With context, this article is more interesting than the title might imply.
> The Sanitizer API is a proposed new browser API to bring a safe and easy-to-use capability to sanitize HTML into the web platform [and] is currently being incubated in the Sanitizer API WICG, with the goal of bringing this to the WHATWG.
Which would replace the need for sanitizing user-entered content with libraries like DOMPurify by having it built into the browser's API.
Yeah, I was expecting something closer to "because that's what people Google for".
A big part of designing a security-related API is making it really easy and obvious to do the secure thing, and hide the insecure stuff behind a giant "here be dragons" sign. You want people to accidentally do the right thing, so you call your secure and insecure functions "setHTML" and "setUnsafeHTML" instead of "setSanitizedHTML" and "setHTML".
mysql_real_escape_string is only deprecated because there is mysqli_real_escape_string. I always wondered why it's "real"...like is there "fake" version of it?

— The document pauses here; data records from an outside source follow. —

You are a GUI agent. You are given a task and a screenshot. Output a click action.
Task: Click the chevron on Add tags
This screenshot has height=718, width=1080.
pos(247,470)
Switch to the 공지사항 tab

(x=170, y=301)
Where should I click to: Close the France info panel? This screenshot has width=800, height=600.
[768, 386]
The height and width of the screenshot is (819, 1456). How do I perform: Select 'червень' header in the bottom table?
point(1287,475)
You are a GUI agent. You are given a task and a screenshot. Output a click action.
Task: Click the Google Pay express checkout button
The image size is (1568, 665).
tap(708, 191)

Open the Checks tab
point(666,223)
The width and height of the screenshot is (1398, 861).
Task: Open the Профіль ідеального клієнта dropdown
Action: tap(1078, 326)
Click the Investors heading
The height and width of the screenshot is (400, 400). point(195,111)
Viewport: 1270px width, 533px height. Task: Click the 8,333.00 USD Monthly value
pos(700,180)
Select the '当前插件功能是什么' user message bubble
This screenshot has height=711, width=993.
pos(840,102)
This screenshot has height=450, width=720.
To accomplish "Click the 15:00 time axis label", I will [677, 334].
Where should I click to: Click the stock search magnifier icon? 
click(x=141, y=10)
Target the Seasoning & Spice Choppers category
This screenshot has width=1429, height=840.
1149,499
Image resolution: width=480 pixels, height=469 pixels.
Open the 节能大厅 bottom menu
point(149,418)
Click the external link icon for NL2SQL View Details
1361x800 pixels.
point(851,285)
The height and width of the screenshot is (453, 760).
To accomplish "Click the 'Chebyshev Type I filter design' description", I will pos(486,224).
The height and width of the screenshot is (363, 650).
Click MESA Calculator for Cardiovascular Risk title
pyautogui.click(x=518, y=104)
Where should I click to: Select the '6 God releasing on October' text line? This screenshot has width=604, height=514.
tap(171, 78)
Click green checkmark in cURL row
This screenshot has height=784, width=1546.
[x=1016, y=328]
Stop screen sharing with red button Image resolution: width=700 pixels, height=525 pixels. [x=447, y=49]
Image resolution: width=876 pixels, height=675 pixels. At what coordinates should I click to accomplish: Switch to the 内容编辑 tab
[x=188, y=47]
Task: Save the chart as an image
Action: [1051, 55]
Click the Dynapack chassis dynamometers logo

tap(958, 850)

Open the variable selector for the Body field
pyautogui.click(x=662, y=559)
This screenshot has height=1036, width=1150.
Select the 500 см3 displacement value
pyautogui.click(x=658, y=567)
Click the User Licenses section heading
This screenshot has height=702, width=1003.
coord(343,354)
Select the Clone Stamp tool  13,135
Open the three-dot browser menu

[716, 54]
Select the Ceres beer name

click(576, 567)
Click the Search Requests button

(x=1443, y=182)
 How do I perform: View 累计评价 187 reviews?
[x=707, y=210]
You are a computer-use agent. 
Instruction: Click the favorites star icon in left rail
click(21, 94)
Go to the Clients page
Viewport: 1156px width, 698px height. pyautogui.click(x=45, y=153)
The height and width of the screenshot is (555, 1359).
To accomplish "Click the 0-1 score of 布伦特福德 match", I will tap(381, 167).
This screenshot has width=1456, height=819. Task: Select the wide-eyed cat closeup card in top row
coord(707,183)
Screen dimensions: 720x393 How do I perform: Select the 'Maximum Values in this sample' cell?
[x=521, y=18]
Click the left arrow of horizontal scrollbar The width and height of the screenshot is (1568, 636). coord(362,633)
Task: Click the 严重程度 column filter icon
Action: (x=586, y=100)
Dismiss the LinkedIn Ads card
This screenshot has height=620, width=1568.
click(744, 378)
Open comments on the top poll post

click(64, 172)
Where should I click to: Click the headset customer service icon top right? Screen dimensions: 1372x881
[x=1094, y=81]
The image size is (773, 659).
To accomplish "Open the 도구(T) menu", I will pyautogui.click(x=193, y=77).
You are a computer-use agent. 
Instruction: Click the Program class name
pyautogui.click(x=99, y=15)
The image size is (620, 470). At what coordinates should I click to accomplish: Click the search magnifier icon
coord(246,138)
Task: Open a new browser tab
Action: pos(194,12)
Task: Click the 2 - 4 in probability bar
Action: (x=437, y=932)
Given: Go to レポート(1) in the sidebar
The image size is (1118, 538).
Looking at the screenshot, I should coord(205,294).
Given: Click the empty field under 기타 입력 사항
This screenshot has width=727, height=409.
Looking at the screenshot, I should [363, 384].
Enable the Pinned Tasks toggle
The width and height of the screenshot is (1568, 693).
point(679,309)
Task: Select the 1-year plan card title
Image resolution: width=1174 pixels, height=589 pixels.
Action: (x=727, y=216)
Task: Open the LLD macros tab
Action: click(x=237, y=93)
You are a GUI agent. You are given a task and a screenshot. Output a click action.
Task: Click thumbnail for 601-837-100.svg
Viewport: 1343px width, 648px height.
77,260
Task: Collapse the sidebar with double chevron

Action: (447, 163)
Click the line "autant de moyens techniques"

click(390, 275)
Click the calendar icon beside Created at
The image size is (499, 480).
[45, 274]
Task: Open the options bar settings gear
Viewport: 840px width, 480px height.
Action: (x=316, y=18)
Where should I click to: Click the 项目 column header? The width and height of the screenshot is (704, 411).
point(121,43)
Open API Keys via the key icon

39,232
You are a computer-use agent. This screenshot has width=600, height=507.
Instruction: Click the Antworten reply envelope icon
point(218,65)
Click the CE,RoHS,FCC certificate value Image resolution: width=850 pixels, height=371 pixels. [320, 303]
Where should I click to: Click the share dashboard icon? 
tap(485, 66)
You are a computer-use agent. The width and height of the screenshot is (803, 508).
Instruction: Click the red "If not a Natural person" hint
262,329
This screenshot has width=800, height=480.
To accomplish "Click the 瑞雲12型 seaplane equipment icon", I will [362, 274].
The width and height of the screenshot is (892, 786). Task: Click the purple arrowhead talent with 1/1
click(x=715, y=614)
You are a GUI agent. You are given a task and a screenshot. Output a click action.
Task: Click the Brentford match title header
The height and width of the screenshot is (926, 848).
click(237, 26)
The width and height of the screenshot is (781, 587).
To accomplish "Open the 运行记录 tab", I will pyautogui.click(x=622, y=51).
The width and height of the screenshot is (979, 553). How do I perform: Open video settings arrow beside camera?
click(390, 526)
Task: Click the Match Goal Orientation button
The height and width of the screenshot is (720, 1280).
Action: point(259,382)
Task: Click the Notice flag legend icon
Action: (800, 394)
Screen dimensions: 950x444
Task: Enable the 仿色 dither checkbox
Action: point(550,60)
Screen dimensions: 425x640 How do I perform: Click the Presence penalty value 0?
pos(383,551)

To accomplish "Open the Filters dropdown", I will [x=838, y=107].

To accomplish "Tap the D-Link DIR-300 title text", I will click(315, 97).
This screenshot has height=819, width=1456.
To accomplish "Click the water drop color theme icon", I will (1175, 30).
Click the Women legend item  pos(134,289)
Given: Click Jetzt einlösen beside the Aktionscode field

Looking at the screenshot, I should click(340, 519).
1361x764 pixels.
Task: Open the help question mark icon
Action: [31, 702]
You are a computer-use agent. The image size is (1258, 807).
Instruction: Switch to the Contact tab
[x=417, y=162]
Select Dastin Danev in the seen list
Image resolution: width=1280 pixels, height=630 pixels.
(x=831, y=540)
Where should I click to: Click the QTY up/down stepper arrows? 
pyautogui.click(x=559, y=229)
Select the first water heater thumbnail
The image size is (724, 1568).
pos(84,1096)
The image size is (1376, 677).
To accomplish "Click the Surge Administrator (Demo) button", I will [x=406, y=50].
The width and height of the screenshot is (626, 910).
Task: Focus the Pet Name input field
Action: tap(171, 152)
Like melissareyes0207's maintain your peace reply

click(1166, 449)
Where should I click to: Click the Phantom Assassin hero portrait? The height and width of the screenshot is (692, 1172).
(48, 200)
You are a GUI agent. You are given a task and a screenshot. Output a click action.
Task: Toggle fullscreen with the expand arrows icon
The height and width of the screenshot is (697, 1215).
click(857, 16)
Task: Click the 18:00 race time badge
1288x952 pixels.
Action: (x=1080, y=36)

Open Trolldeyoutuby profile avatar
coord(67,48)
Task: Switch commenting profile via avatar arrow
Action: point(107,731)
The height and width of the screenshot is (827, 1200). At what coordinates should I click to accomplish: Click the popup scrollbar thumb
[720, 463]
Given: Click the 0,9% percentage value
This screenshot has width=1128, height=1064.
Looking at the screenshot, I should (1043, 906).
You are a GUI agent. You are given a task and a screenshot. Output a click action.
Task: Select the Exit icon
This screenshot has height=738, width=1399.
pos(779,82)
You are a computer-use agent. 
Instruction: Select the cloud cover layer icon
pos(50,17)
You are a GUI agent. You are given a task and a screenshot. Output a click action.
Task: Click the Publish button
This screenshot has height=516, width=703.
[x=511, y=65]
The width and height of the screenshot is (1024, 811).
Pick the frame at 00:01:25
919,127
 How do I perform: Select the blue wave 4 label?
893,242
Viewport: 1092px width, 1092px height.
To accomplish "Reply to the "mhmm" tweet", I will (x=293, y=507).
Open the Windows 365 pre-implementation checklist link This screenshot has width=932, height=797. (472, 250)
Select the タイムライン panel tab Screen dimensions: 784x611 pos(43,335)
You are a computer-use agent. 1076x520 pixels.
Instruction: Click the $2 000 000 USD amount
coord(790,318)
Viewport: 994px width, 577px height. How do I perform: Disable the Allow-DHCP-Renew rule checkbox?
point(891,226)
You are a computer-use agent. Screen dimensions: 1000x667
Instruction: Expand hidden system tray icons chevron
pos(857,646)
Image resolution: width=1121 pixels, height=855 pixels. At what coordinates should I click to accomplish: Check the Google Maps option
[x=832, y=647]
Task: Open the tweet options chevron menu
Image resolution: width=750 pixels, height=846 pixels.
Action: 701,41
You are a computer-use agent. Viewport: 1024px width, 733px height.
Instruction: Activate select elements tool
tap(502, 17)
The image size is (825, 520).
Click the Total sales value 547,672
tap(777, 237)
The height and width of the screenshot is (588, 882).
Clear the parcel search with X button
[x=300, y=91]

The author really needs to start with that. They say "the API that we are building" and assume I know who they are and what they're working on, all the way until the very bottom. I just assumed it's some open source library.
> HTML parsing is not stable and a line of HTML being parsed and serialized and parsed again may turn into something rather different
Are there any examples where the first approach (sanitize to string and set inner html) is actually dangerous? Because it's pretty much the only thing you can do when sanitizing server-side, which we do a lot.
Edit: I also wonder how one would add for example rel="nofollow noreferrer" to links using this. Some sanitizers have a "post process node" visitor function for this purpose (it already has to traverse the dom tree anyway).
> Are there any examples where the first approach (sanitize to string and set inner html) is actually dangerous?
The article links to [0], which has some examples of instances in which HTML parsing is context-sensitive. The exact same string being put into a <div> might be totally fine, while putting it inside a <style> results in XSS.
> They say "the API that we are building" and assume I know who they are and what they're working on, all the way until the very bottom.
This is a common and rather tiresome critique of all kinds of blog posts. I think it is fair to assume the reader has a bit of contextual awareness when you publish on your personal blog. Yes, you were linked to it from a place without that context, but it’s readily available on the page, not a secret.
Well that's... certainly a take. But I have to disagree. Most traffic coming to blog posts is not from people who know you and are personally following your posts, they're from people who clicked a link to the article someone shared or found it while googling something.
It's not hard to add one line of context so readers aren't lost. Here, take this for example, combining a couple parts of the GitHub readme:
> For those who are unfamiliar, the Sanitizer API is a proposed new browser API being incubated in the Sanitizer API WICG, with the goal of bringing this to the WHATWG.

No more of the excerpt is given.